Work item
Reproduce word for word, from the entries below, the line with "Go to 設定・配信 in the sidebar", the line with "Task: Open the Foto upload menu", and every line between them, and nothing more.

=======

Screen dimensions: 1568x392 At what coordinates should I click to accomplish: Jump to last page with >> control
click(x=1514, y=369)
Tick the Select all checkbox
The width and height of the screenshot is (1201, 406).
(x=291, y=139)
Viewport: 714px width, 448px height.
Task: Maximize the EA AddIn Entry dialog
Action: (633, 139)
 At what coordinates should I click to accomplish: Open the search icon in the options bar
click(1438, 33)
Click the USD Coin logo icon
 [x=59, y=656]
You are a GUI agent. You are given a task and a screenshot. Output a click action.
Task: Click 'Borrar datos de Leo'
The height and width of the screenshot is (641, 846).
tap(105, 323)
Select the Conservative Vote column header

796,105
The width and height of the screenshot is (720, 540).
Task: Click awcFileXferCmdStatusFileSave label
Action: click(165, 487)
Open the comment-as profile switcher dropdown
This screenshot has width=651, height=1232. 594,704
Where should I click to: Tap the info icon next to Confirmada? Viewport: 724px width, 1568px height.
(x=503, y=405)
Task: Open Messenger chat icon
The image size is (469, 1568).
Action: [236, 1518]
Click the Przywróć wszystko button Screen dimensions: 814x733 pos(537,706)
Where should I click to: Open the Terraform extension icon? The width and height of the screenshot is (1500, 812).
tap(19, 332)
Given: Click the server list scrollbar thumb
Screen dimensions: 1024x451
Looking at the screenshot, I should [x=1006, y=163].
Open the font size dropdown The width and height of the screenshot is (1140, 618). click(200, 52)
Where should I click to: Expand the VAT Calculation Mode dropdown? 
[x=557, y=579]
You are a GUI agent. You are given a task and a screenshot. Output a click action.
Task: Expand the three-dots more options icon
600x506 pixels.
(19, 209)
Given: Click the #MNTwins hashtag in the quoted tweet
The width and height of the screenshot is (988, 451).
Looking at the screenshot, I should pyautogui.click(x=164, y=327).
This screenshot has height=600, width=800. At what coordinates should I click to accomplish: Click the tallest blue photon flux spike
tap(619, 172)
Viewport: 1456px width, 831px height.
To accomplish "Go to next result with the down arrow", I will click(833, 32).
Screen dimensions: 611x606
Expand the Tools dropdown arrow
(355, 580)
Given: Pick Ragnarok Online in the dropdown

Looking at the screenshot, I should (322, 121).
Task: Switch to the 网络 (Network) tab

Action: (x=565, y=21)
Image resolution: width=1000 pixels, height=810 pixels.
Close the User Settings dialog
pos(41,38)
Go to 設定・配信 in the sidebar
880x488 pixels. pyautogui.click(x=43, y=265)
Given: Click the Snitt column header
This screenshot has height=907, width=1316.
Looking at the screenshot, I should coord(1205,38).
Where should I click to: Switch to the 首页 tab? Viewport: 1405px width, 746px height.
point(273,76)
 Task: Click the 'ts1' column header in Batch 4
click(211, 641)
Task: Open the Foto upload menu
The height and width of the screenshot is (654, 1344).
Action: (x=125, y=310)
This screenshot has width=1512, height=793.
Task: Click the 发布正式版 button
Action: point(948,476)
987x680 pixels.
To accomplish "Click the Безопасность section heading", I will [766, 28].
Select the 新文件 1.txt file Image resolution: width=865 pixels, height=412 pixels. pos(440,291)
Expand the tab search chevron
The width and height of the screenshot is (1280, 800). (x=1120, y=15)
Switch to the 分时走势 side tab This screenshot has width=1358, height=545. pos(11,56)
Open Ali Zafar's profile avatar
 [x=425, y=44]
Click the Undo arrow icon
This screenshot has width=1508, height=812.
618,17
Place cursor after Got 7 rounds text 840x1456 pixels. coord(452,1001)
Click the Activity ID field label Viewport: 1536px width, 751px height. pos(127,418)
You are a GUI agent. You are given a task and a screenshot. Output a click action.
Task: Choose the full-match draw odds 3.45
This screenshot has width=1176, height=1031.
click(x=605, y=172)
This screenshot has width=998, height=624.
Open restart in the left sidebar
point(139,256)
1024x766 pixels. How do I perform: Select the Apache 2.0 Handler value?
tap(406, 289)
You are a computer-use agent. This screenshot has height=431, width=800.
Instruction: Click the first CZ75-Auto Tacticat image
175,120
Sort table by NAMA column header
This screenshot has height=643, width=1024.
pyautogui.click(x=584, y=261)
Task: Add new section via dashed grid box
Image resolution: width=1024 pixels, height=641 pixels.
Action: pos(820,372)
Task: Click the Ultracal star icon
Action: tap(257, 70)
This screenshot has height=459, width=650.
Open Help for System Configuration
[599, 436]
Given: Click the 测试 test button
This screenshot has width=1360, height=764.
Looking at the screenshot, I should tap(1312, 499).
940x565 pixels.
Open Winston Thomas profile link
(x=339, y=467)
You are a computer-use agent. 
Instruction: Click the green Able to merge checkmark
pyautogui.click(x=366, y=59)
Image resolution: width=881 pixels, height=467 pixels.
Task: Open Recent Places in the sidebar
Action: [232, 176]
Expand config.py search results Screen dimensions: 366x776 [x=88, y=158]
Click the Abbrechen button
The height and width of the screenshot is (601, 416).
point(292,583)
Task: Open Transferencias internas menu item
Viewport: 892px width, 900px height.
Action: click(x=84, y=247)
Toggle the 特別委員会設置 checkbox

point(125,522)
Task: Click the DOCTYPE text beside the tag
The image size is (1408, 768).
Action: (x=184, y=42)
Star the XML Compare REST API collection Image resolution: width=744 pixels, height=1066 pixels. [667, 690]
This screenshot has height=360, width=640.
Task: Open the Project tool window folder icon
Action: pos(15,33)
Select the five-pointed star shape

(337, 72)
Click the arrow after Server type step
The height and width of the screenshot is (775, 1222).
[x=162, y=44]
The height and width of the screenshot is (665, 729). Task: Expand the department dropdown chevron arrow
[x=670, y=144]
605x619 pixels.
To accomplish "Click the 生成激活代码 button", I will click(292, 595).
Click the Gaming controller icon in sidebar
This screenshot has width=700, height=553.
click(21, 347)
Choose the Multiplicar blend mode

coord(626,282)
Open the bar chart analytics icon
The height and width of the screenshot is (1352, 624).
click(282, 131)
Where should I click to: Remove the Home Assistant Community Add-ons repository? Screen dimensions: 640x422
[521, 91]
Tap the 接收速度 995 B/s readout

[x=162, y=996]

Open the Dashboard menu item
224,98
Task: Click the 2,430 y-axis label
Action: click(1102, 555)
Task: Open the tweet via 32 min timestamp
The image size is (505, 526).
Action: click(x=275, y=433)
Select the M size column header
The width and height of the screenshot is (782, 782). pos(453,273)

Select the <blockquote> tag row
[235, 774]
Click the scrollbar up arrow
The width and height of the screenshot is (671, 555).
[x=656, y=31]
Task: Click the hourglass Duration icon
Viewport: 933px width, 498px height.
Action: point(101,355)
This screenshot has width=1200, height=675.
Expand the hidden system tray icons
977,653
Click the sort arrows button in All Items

=======

Task solution
Go to 設定・配信 in the sidebar
880x488 pixels. pyautogui.click(x=43, y=265)
Given: Click the Snitt column header
This screenshot has height=907, width=1316.
Looking at the screenshot, I should coord(1205,38).
Where should I click to: Switch to the 首页 tab? Viewport: 1405px width, 746px height.
point(273,76)
 Task: Click the 'ts1' column header in Batch 4
click(211, 641)
Task: Open the Foto upload menu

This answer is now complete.